ValueError: If kind is invalid.

store_matrix(meta_md5, element, data, col_names=None, row_names=None, matrix_kind='full', diagonal=True)¶

Store matrix.

Parameters:

meta_md5str

The metadata MD5 hash.

elementdict

The element as a dictionary.

datanumpy.ndarray

The matrix data to store.

col_nameslist or tuple of str, optional

The column labels (default None).

row_namesstr, optional

The row labels (default None).

matrix_kindstr, optional

The kind of matrix:

triu : store upper triangular only
tril : store lower triangular
full : full matrix

(default “full”).

diagonalbool, optional

Whether to store the diagonal. If matrix_kind = full, setting this to False will raise an error (default True).

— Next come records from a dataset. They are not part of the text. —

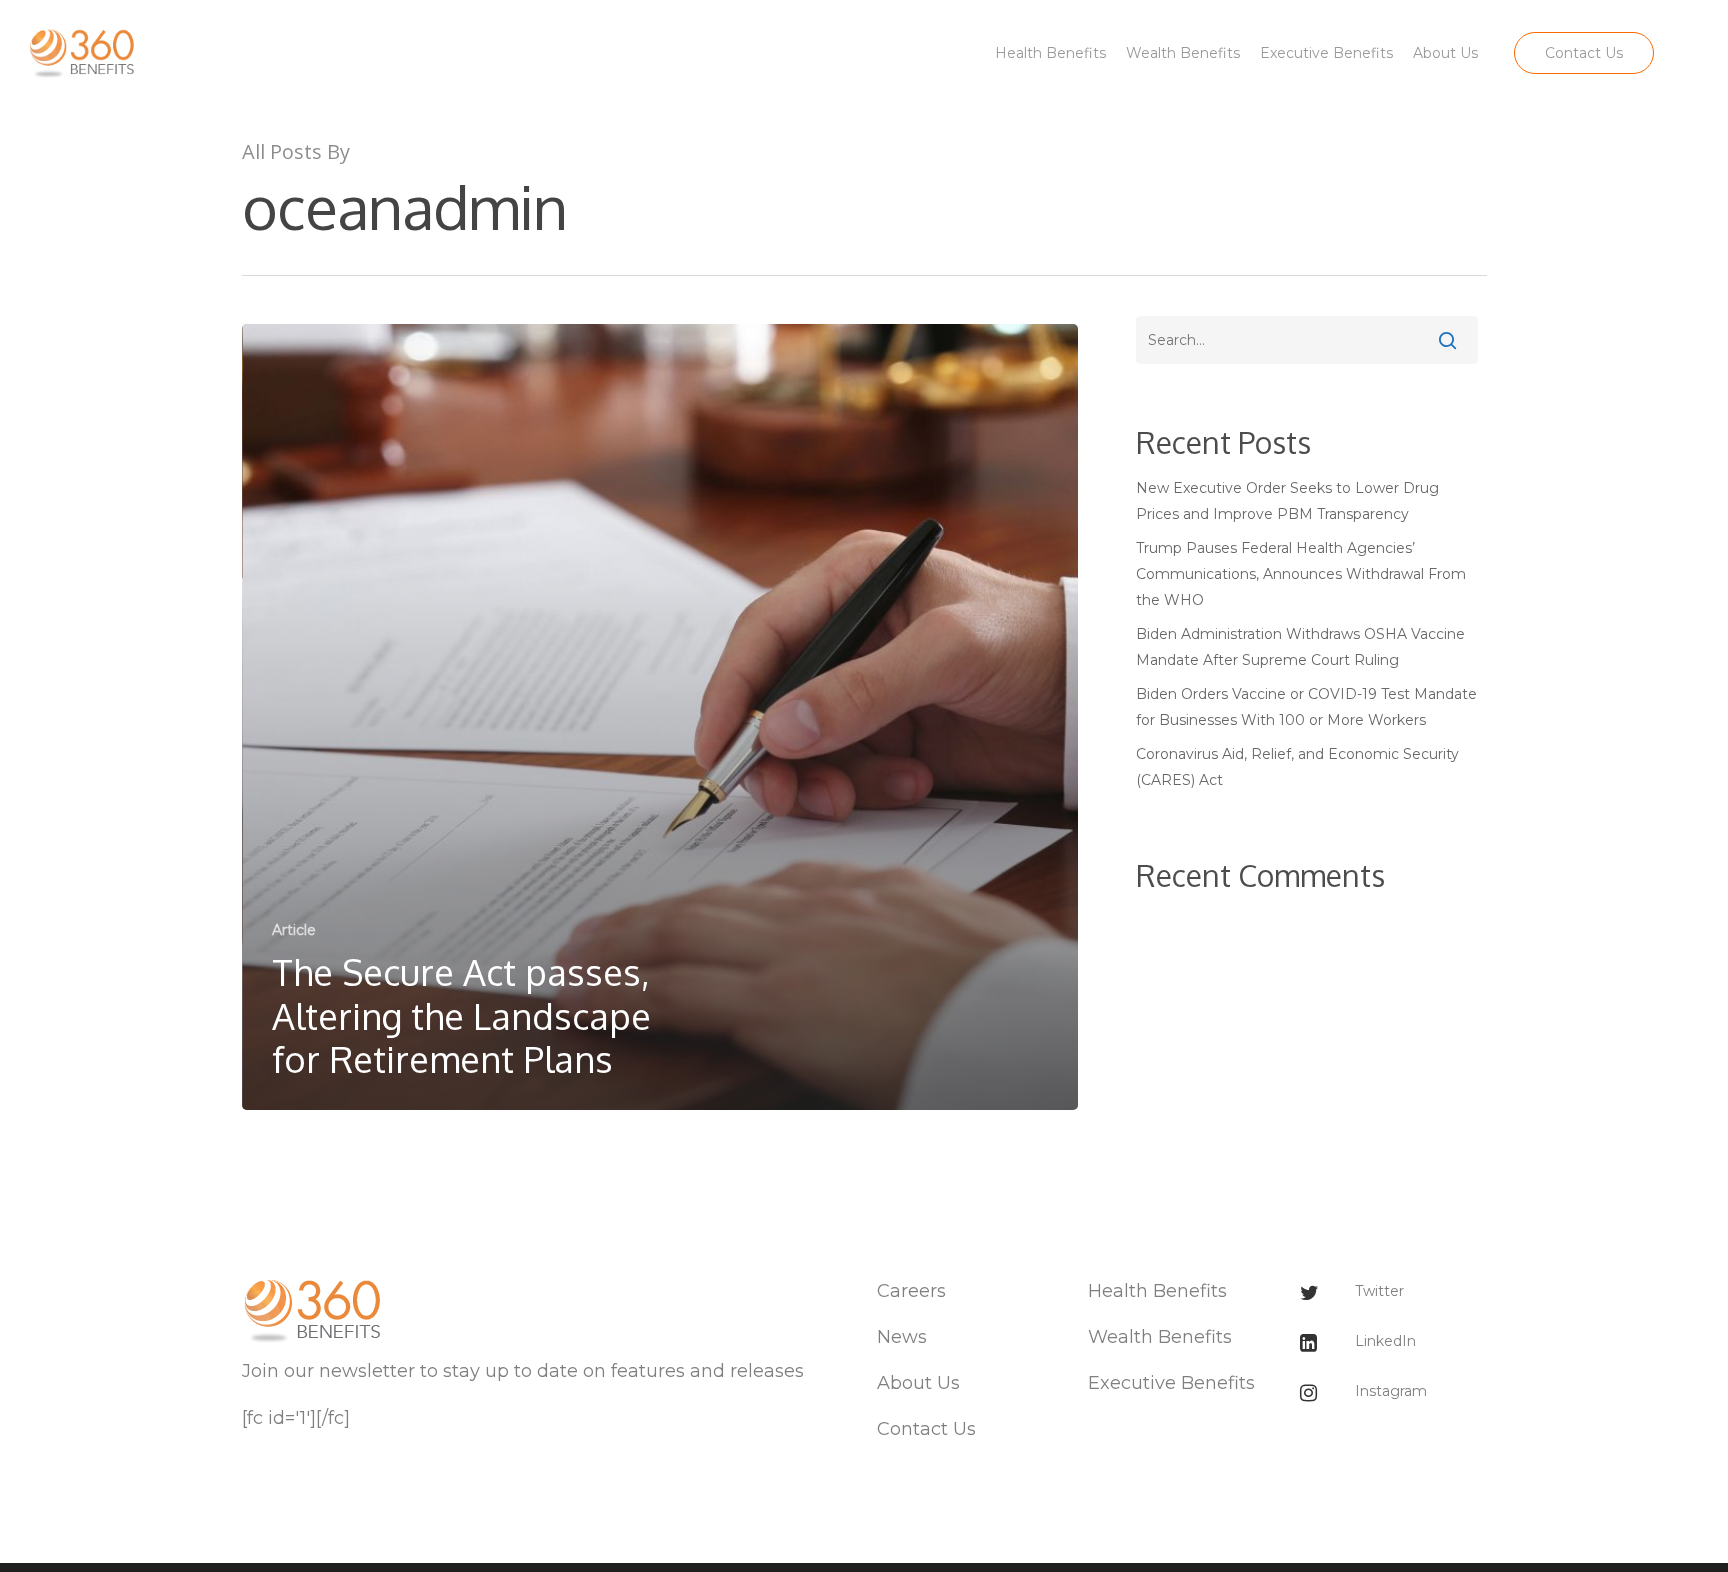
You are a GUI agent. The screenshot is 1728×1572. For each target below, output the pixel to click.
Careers (911, 1291)
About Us (1445, 53)
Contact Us (1584, 53)
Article (294, 930)
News (902, 1337)
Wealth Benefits (1183, 53)
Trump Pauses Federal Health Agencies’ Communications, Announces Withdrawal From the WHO (1301, 574)
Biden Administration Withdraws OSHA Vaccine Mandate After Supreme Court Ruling (1300, 647)
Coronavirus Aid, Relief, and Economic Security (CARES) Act (1297, 767)
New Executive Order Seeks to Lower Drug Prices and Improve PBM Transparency (1287, 501)
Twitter (1379, 1291)
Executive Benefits (1326, 53)
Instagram (1391, 1391)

abstract store_metadata(meta_md5, element, meta)¶

Store metadata.

Parameters:

meta_md5str: The metadata MD5 hash.
elementdict: The element as a dictionary.
metadict: The metadata as a dictionary.

store_scalar_table(meta_md5, element, data, col_names=None, row_names=None, row_header_col_name='feature')¶

Store table with scalar values.

Parameters:

meta_md5str: The metadata MD5 hash.
elementdict: The element as a dictionary.
datanumpy.ndarray: The timeseries data to store.
col_nameslist or tuple of str, optional: The column labels (default None).
row_namesstr, optional: The row labels (default None).
row_header_col_namestr, optional: The column name for the row header column (default “feature”).

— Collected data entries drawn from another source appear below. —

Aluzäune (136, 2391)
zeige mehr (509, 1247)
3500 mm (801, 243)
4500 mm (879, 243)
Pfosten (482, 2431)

store_timeseries(meta_md5, element, data, col_names=None)¶

Store timeseries.

Parameters:

meta_md5str: The metadata MD5 hash.
elementdict: The element as a dictionary.
datanumpy.ndarray: The timeseries data to store.
col_nameslist or tuple of str, optional: The column labels (default None).

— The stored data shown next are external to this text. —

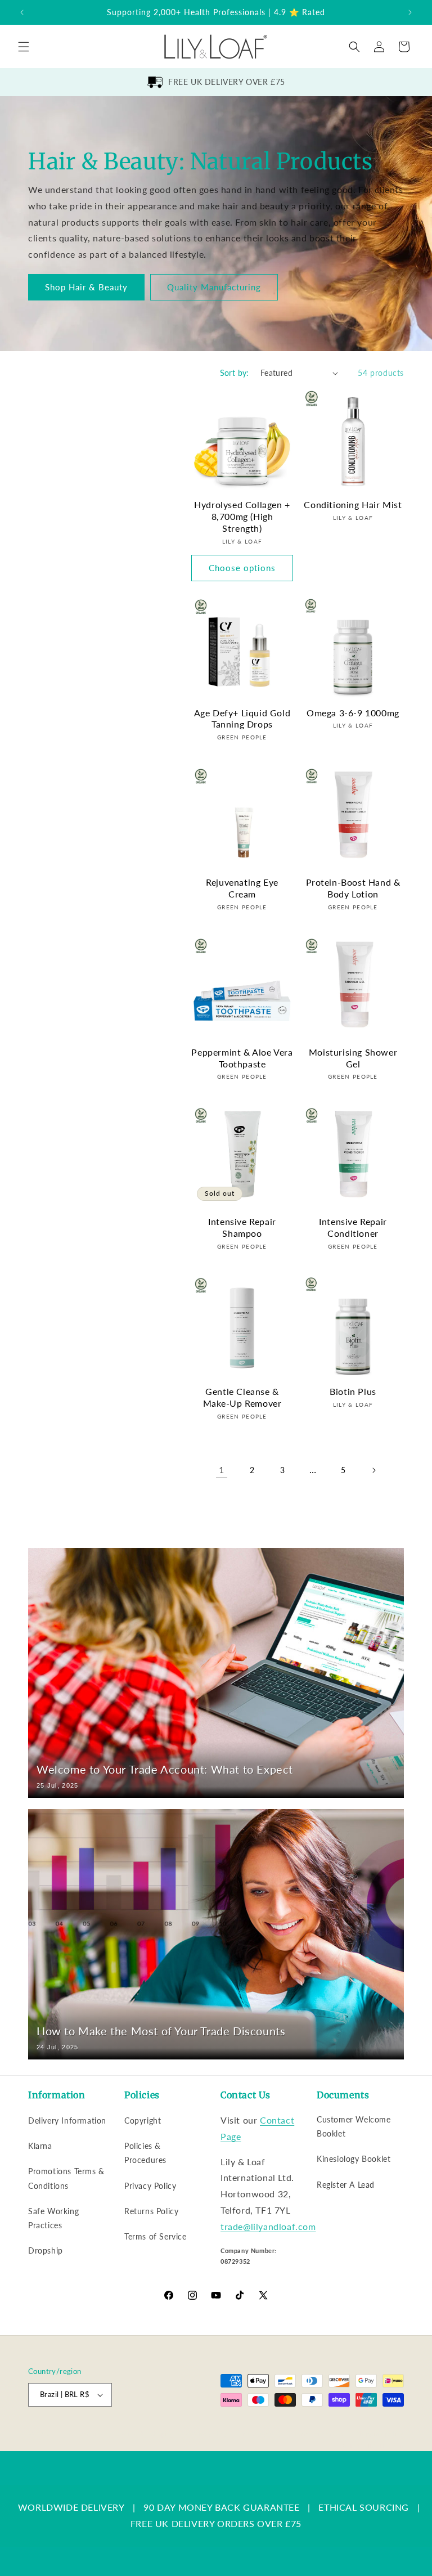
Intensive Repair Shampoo (242, 1227)
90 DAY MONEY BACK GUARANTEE (221, 2507)
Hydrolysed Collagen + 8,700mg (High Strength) (242, 516)
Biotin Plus (353, 1391)
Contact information (373, 2445)
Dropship (45, 2250)
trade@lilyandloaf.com (268, 2226)
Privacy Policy (150, 2186)
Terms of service (319, 2433)
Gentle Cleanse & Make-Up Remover (242, 1397)
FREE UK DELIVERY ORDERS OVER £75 (216, 2523)
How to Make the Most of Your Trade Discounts (161, 2031)
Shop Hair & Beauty (86, 287)
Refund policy (205, 2433)
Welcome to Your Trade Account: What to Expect (165, 1769)
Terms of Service (155, 2236)
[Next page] (373, 1470)
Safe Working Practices (53, 2218)
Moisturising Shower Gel (353, 1058)
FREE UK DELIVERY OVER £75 (226, 82)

store_vector(meta_md5, element, data, col_names=None)¶

Store vector.

Parameters:

meta_md5str: The metadata MD5 hash.
elementdict: The element as a dictionary.
datanumpy.ndarray or list: The vector data to store.
col_nameslist or tuple of str, optional: The column labels (default None).

validate(input_)¶

Validate the input to the pipeline step.

Parameters:

input_list of str: The input to the pipeline step.

Raises:

ValueError: If the input_ is invalid.

class junifer.storage.HDF5FeatureStorage(uri, single_output=True, overwrite='update', compression=7, force_float32=True, chunk_size=100)¶

Concrete implementation for feature storage via HDF5.

Parameters:

uristr or pathlib.Path: The path to the file to be used.
single_outputbool, optional: If False, will create one HDF5 file per element. The name of the file will be prefixed with the respective element. If True, will create only one HDF5 file as specified in the uri and store all the elements in the same file. Concurrent writes should be handled with care (default True).
overwritebool or “update”, optional: Whether to overwrite existing file. If True, will overwrite and if “update”, will update existing entry or append (default “update”).
compression{0-9}, optional: Level of gzip compression: 0 (lowest) to 9 (highest) (default 7).
force_float32bool, optional: Whether to force casting of numpy.ndarray values to float32 if float64 values are found (default True).
chunk_sizeint, optional: The chunk size to use when collecting data from element files in collect(). If the file count is smaller than the value, the minimum is used (default 100).